Le cœur de cette dictature est le contrôle absolu sur les individus, principalement les membres du Parti, l’organe politique qui incarne cette aberration, symboliquement dirigé par le fameux Big Brother, personnage omniprésent et éternel lui aussi. La masse de la population, que l’on désigne par prolétaires, est laissée livrée à elle-même, dans le dur labeur et la misère du quotidien. Ignorants et indifférents, les prolétaires ne sont que très peu contrôlés.

Les membres du Parti sont donc impitoyablement contrôlés, à tout moment, nuit et jour, et partout. Il n’y a plus aucun confiance entre les individus, qu’ils soient collègues de travail, mari ou femme, ou même entre les parents et les enfants. N’importe qui peut être dénoncé à tout moment et emporté par la police de la pensée. Car le crime ultime, celui que tout le monde craint, c’est le crime de la pensée, c’est-à-dire la non-orthodoxie vis-à-vis du Parti.

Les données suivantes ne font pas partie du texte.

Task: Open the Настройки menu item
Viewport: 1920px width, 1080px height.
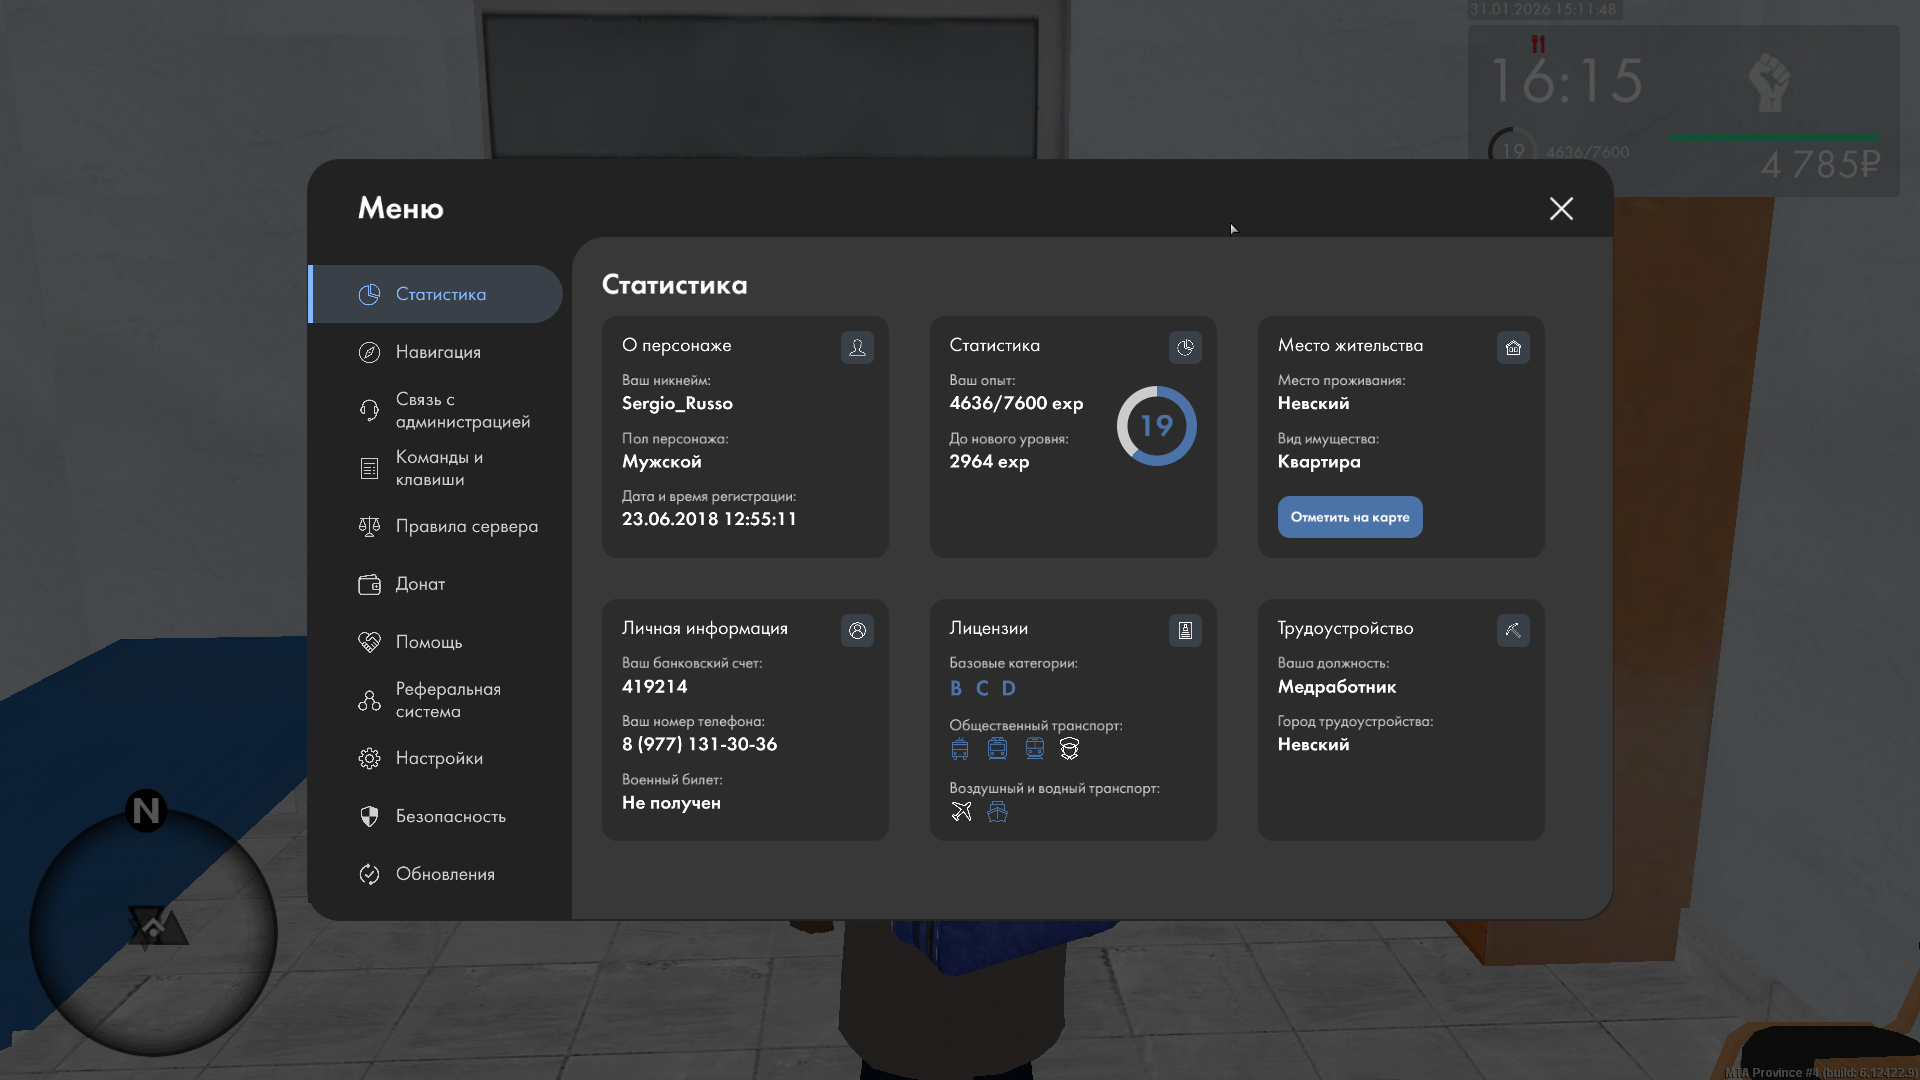Action: tap(438, 758)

Même si vous êtes capable de contrôler votre corps, vos gestes, les émotions sur votre visage, vous pensez pouvoir garder votre esprit libre, avoir vos propres opinions, et des sentiments dans votre cœur ? Eh bien non, même pas, car Ils finissent par vous coincer, car Ils savent tout. Si vous commettez le crime par la pensée, vous êtes condamnés, ce n’est qu’une question de temps.

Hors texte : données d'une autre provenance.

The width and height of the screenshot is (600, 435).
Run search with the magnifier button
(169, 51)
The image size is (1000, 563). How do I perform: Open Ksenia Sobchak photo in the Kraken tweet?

Le modèle sociétal décrit par l’auteur est complètement fou. Tout est fait pour embrouiller l’esprit, faire perdre toute logique et tout processus sensé de pensée aux individus. Ils doivent accepter sincèrement, au plus profond de leur esprit et de leur cœur, des informations erronées, contradictoires, aberrantes.  Si une personne émet un avis contraire à ce qui est énoncé par le Parti, même sur les sujets les plus infimes, les plus anodins, elle est considérée comme criminelle.

Et puis il a le Novlangue, dont un chapitre entier est consacré à la fin du roman et qui vaut le détour.

Le Novlangue est la langue qui deviendra officielle dans l’Océania d’ici 2050, car c’est un travail long et minutieux à mettre en œuvre. Alors de quoi s’agit-il ?

Tout simplement une nouvelle langue, qui remplacera définitivement la langue actuelle. Une langue très appauvrie et simplifiée, car si les mots et le langage sont très limités, la pensée l’est aussi, et il n’y aura alors plus moyen ou alors difficilement, de commettre un crime par la pensée. Le contrôle du Parti sera  total, et l’homme définitivement soumis et écrasé.

Je l’avais dit, c’est un récit sans espoir, dont l’issue est de toute façon la mort, et la vie dépourvue de plaisirs, de joie de vivre, de bonheur. Tout n’est que souffrance, terreur, privations.